### Stored data

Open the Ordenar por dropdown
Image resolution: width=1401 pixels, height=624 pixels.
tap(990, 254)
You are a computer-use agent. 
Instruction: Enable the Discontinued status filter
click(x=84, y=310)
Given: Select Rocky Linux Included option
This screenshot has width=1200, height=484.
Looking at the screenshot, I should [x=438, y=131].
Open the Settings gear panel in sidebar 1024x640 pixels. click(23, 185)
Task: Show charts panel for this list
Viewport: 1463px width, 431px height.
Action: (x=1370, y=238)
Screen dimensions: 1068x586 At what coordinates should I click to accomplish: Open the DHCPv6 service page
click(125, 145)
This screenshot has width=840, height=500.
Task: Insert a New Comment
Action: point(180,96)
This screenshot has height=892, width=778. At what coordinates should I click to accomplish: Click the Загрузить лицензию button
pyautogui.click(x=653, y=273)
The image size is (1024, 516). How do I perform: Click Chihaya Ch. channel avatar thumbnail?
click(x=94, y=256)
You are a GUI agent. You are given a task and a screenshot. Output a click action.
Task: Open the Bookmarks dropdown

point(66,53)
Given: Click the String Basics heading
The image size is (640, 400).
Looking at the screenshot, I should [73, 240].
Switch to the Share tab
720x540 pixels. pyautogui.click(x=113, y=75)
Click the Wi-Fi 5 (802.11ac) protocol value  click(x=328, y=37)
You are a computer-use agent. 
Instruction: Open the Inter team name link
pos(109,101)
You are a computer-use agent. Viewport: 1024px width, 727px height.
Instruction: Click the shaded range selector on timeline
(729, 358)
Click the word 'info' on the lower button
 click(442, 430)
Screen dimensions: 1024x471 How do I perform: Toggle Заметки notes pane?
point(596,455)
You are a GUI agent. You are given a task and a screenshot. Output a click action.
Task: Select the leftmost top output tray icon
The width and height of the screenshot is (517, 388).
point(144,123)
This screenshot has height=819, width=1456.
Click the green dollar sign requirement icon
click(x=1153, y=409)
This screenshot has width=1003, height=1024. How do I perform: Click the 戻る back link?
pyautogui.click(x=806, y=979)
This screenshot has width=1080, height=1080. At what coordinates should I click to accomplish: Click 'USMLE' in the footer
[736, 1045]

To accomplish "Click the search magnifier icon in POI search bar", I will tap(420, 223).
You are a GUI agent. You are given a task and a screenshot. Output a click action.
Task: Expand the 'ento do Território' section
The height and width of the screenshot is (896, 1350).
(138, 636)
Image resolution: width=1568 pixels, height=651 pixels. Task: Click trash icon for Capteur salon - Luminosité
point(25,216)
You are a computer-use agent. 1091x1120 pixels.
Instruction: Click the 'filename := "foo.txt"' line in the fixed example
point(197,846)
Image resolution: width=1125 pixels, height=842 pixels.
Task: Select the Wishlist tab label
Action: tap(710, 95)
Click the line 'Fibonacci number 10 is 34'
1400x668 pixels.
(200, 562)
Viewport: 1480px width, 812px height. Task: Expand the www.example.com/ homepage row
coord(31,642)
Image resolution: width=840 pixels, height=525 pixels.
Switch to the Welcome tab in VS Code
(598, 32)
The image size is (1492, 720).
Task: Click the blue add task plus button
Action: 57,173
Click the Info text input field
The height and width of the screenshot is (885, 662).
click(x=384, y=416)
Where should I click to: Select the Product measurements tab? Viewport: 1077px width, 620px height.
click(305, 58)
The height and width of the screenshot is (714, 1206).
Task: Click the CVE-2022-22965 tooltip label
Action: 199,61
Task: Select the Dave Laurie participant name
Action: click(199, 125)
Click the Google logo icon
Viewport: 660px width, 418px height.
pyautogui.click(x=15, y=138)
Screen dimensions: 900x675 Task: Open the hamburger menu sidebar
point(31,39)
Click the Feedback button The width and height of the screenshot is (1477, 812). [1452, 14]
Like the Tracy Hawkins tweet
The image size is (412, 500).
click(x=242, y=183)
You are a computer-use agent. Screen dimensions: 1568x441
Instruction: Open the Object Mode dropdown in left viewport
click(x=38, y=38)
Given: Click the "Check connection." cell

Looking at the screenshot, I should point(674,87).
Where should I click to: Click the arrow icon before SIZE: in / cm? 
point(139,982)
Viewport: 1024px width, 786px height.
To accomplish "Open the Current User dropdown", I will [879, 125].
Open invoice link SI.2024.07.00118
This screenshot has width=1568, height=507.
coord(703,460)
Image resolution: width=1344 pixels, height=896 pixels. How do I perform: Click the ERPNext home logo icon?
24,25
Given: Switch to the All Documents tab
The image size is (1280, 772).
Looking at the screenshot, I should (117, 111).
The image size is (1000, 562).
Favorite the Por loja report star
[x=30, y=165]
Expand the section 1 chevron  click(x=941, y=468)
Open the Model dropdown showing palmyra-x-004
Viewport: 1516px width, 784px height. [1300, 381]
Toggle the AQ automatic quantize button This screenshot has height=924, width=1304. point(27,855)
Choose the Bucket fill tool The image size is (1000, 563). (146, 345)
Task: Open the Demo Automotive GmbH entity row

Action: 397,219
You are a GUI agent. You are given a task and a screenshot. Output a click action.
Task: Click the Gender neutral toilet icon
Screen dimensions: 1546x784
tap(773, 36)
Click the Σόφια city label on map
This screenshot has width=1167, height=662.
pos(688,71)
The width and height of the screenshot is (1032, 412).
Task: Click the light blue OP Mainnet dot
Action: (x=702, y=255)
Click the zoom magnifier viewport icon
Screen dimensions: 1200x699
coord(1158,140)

### EXERCISE DIRECTIONS
Can you give every line above again, exactly as written?

### RESULT BELOW
Open the Ordenar por dropdown
Image resolution: width=1401 pixels, height=624 pixels.
tap(990, 254)
You are a computer-use agent. 
Instruction: Enable the Discontinued status filter
click(x=84, y=310)
Given: Select Rocky Linux Included option
This screenshot has width=1200, height=484.
Looking at the screenshot, I should [x=438, y=131].
Open the Settings gear panel in sidebar 1024x640 pixels. click(23, 185)
Task: Show charts panel for this list
Viewport: 1463px width, 431px height.
Action: (x=1370, y=238)
Screen dimensions: 1068x586 At what coordinates should I click to accomplish: Open the DHCPv6 service page
click(125, 145)
This screenshot has width=840, height=500.
Task: Insert a New Comment
Action: point(180,96)
This screenshot has height=892, width=778. At what coordinates should I click to accomplish: Click the Загрузить лицензию button
pyautogui.click(x=653, y=273)
The image size is (1024, 516). How do I perform: Click Chihaya Ch. channel avatar thumbnail?
click(x=94, y=256)
You are a GUI agent. You are given a task and a screenshot. Output a click action.
Task: Open the Bookmarks dropdown

point(66,53)
Given: Click the String Basics heading
The image size is (640, 400).
Looking at the screenshot, I should [73, 240].
Switch to the Share tab
720x540 pixels. pyautogui.click(x=113, y=75)
Click the Wi-Fi 5 (802.11ac) protocol value  click(x=328, y=37)
You are a computer-use agent. 
Instruction: Open the Inter team name link
pos(109,101)
You are a computer-use agent. Viewport: 1024px width, 727px height.
Instruction: Click the shaded range selector on timeline
(729, 358)
Click the word 'info' on the lower button
 click(442, 430)
Screen dimensions: 1024x471 How do I perform: Toggle Заметки notes pane?
point(596,455)
You are a GUI agent. You are given a task and a screenshot. Output a click action.
Task: Select the leftmost top output tray icon
The width and height of the screenshot is (517, 388).
point(144,123)
This screenshot has height=819, width=1456.
Click the green dollar sign requirement icon
click(x=1153, y=409)
This screenshot has width=1003, height=1024. How do I perform: Click the 戻る back link?
pyautogui.click(x=806, y=979)
This screenshot has width=1080, height=1080. At what coordinates should I click to accomplish: Click 'USMLE' in the footer
[736, 1045]

To accomplish "Click the search magnifier icon in POI search bar", I will tap(420, 223).
You are a GUI agent. You are given a task and a screenshot. Output a click action.
Task: Expand the 'ento do Território' section
The height and width of the screenshot is (896, 1350).
(138, 636)
Image resolution: width=1568 pixels, height=651 pixels. Task: Click trash icon for Capteur salon - Luminosité
point(25,216)
You are a computer-use agent. 1091x1120 pixels.
Instruction: Click the 'filename := "foo.txt"' line in the fixed example
point(197,846)
Image resolution: width=1125 pixels, height=842 pixels.
Task: Select the Wishlist tab label
Action: tap(710, 95)
Click the line 'Fibonacci number 10 is 34'
1400x668 pixels.
(200, 562)
Viewport: 1480px width, 812px height. Task: Expand the www.example.com/ homepage row
coord(31,642)
Image resolution: width=840 pixels, height=525 pixels.
Switch to the Welcome tab in VS Code
(598, 32)
The image size is (1492, 720).
Task: Click the blue add task plus button
Action: 57,173
Click the Info text input field
The height and width of the screenshot is (885, 662).
click(x=384, y=416)
Where should I click to: Select the Product measurements tab? Viewport: 1077px width, 620px height.
click(305, 58)
The height and width of the screenshot is (714, 1206).
Task: Click the CVE-2022-22965 tooltip label
Action: 199,61
Task: Select the Dave Laurie participant name
Action: click(199, 125)
Click the Google logo icon
Viewport: 660px width, 418px height.
pyautogui.click(x=15, y=138)
Screen dimensions: 900x675 Task: Open the hamburger menu sidebar
point(31,39)
Click the Feedback button The width and height of the screenshot is (1477, 812). [1452, 14]
Like the Tracy Hawkins tweet
The image size is (412, 500).
click(x=242, y=183)
You are a computer-use agent. Screen dimensions: 1568x441
Instruction: Open the Object Mode dropdown in left viewport
click(x=38, y=38)
Given: Click the "Check connection." cell

Looking at the screenshot, I should point(674,87).
Where should I click to: Click the arrow icon before SIZE: in / cm? 
point(139,982)
Viewport: 1024px width, 786px height.
To accomplish "Open the Current User dropdown", I will [879, 125].
Open invoice link SI.2024.07.00118
This screenshot has width=1568, height=507.
coord(703,460)
Image resolution: width=1344 pixels, height=896 pixels. How do I perform: Click the ERPNext home logo icon?
24,25
Given: Switch to the All Documents tab
The image size is (1280, 772).
Looking at the screenshot, I should (117, 111).
The image size is (1000, 562).
Favorite the Por loja report star
[x=30, y=165]
Expand the section 1 chevron  click(x=941, y=468)
Open the Model dropdown showing palmyra-x-004
Viewport: 1516px width, 784px height. [1300, 381]
Toggle the AQ automatic quantize button This screenshot has height=924, width=1304. point(27,855)
Choose the Bucket fill tool The image size is (1000, 563). (146, 345)
Task: Open the Demo Automotive GmbH entity row

Action: 397,219
You are a GUI agent. You are given a task and a screenshot. Output a click action.
Task: Click the Gender neutral toilet icon
Screen dimensions: 1546x784
tap(773, 36)
Click the Σόφια city label on map
This screenshot has width=1167, height=662.
pos(688,71)
The width and height of the screenshot is (1032, 412).
Task: Click the light blue OP Mainnet dot
Action: (x=702, y=255)
Click the zoom magnifier viewport icon
Screen dimensions: 1200x699
coord(1158,140)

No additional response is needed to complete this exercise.